- BRIEF
Put the data, from its first line through the line containing "click(x=73, y=907)" inclusive, into a Markdown table with columns Row and Line, numbering each row and leaving out blank lines.

- GIVEN INFORMATION
↓↓↓
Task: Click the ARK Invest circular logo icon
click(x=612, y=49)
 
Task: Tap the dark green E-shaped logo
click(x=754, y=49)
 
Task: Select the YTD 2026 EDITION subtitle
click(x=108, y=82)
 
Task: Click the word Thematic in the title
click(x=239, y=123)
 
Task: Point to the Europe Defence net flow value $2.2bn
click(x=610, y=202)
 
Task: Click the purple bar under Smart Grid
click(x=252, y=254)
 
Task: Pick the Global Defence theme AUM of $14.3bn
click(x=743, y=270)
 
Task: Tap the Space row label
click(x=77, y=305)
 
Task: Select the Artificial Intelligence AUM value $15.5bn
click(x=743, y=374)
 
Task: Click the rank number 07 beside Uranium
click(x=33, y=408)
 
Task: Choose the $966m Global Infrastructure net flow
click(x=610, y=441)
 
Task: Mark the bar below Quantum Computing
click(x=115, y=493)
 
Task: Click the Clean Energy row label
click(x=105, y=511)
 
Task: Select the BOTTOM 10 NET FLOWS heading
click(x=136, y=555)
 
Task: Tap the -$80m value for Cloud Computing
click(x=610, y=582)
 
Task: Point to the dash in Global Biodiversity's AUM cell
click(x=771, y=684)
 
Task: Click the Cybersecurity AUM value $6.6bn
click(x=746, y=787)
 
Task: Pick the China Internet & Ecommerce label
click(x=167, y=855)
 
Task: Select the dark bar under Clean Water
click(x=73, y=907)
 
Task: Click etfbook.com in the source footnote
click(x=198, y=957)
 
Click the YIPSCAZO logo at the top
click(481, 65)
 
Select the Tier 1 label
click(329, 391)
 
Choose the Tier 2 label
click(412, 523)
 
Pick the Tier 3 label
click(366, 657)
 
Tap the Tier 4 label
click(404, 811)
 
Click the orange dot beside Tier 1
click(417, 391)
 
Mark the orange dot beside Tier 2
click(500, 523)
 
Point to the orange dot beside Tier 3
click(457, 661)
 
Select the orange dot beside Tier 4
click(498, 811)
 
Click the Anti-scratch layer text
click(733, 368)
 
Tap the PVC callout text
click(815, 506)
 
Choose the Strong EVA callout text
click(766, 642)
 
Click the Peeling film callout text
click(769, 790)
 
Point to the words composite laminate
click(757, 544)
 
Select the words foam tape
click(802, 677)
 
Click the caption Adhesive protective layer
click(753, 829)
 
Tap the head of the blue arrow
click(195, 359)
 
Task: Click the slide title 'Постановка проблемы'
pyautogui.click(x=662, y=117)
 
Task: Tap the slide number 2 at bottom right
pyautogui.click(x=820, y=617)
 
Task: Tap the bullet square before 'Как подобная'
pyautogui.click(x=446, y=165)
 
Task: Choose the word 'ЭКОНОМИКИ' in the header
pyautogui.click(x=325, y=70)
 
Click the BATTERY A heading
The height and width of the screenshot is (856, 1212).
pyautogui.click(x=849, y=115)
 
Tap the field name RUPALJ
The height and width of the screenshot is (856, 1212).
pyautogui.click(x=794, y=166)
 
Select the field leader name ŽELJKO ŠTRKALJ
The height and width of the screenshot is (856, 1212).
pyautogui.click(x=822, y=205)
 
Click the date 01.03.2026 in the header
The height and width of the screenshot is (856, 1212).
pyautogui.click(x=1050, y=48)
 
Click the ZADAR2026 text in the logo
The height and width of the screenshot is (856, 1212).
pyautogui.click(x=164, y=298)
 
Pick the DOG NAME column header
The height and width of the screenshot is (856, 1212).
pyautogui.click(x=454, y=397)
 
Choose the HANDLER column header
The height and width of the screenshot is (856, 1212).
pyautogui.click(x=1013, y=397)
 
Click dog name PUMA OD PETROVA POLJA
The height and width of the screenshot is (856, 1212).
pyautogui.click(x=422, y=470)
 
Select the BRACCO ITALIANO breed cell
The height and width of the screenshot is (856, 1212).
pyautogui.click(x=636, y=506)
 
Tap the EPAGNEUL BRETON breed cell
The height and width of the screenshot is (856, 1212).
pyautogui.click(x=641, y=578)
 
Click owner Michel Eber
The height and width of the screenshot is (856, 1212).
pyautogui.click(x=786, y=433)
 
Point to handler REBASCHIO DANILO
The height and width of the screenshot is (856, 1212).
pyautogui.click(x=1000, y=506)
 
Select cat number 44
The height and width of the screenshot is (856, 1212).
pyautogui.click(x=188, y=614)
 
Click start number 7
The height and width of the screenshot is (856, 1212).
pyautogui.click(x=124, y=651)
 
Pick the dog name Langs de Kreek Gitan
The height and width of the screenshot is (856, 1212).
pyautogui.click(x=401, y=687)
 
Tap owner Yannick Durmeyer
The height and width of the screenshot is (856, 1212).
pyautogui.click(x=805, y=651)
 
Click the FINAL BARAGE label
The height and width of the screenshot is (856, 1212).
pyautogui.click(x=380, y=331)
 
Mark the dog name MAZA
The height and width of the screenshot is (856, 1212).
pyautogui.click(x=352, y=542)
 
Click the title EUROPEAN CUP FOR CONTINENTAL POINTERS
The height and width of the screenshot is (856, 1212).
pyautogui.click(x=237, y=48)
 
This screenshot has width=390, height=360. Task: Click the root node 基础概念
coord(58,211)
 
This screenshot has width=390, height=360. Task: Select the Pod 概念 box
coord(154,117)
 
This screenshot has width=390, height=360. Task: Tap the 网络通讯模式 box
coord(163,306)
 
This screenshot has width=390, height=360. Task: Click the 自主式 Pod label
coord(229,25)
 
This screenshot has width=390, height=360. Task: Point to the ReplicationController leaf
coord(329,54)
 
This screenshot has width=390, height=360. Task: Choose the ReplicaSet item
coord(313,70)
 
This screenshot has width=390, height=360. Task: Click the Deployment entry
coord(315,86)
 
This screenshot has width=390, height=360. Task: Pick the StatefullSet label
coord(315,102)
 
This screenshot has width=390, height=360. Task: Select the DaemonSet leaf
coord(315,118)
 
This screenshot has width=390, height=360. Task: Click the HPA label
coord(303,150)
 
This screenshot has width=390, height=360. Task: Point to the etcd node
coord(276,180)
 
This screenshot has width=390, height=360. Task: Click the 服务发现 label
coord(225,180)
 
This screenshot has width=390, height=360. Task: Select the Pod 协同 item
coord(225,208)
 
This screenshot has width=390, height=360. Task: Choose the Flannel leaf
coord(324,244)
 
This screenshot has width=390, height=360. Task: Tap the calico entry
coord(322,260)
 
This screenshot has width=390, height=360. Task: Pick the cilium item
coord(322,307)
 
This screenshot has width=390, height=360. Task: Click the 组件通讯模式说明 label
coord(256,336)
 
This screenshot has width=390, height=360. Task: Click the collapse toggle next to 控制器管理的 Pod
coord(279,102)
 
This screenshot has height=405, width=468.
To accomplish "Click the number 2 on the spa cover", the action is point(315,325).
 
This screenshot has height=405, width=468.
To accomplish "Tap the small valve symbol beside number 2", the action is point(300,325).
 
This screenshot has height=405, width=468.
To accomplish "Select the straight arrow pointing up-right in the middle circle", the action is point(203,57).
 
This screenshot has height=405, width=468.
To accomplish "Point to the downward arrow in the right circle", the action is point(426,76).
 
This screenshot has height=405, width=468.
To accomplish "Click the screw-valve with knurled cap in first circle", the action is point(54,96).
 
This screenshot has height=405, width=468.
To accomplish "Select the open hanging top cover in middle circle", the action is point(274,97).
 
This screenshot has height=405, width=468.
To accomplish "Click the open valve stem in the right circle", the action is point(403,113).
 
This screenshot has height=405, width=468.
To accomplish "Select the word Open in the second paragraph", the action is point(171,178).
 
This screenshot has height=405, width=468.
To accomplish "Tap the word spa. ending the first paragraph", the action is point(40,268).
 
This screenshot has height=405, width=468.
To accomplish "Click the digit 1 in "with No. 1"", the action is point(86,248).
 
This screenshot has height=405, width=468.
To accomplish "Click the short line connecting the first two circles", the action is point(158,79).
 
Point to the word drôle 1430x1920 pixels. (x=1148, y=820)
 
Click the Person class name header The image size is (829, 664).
↑↑↑
- RESPONSE TO THIS EXERCISE
| Row | Line |
|---|---|
| 1 | Task: Click the ARK Invest circular logo icon |
| 2 | click(x=612, y=49) |
| 3 | Task: Tap the dark green E-shaped logo |
| 4 | click(x=754, y=49) |
| 5 | Task: Select the YTD 2026 EDITION subtitle |
| 6 | click(x=108, y=82) |
| 7 | Task: Click the word Thematic in the title |
| 8 | click(x=239, y=123) |
| 9 | Task: Point to the Europe Defence net flow value $2.2bn |
| 10 | click(x=610, y=202) |
| 11 | Task: Click the purple bar under Smart Grid |
| 12 | click(x=252, y=254) |
| 13 | Task: Pick the Global Defence theme AUM of $14.3bn |
| 14 | click(x=743, y=270) |
| 15 | Task: Tap the Space row label |
| 16 | click(x=77, y=305) |
| 17 | Task: Select the Artificial Intelligence AUM value $15.5bn |
| 18 | click(x=743, y=374) |
| 19 | Task: Click the rank number 07 beside Uranium |
| 20 | click(x=33, y=408) |
| 21 | Task: Choose the $966m Global Infrastructure net flow |
| 22 | click(x=610, y=441) |
| 23 | Task: Mark the bar below Quantum Computing |
| 24 | click(x=115, y=493) |
| 25 | Task: Click the Clean Energy row label |
| 26 | click(x=105, y=511) |
| 27 | Task: Select the BOTTOM 10 NET FLOWS heading |
| 28 | click(x=136, y=555) |
| 29 | Task: Tap the -$80m value for Cloud Computing |
| 30 | click(x=610, y=582) |
| 31 | Task: Point to the dash in Global Biodiversity's AUM cell |
| 32 | click(x=771, y=684) |
| 33 | Task: Click the Cybersecurity AUM value $6.6bn |
| 34 | click(x=746, y=787) |
| 35 | Task: Pick the China Internet & Ecommerce label |
| 36 | click(x=167, y=855) |
| 37 | Task: Select the dark bar under Clean Water |
| 38 | click(x=73, y=907) |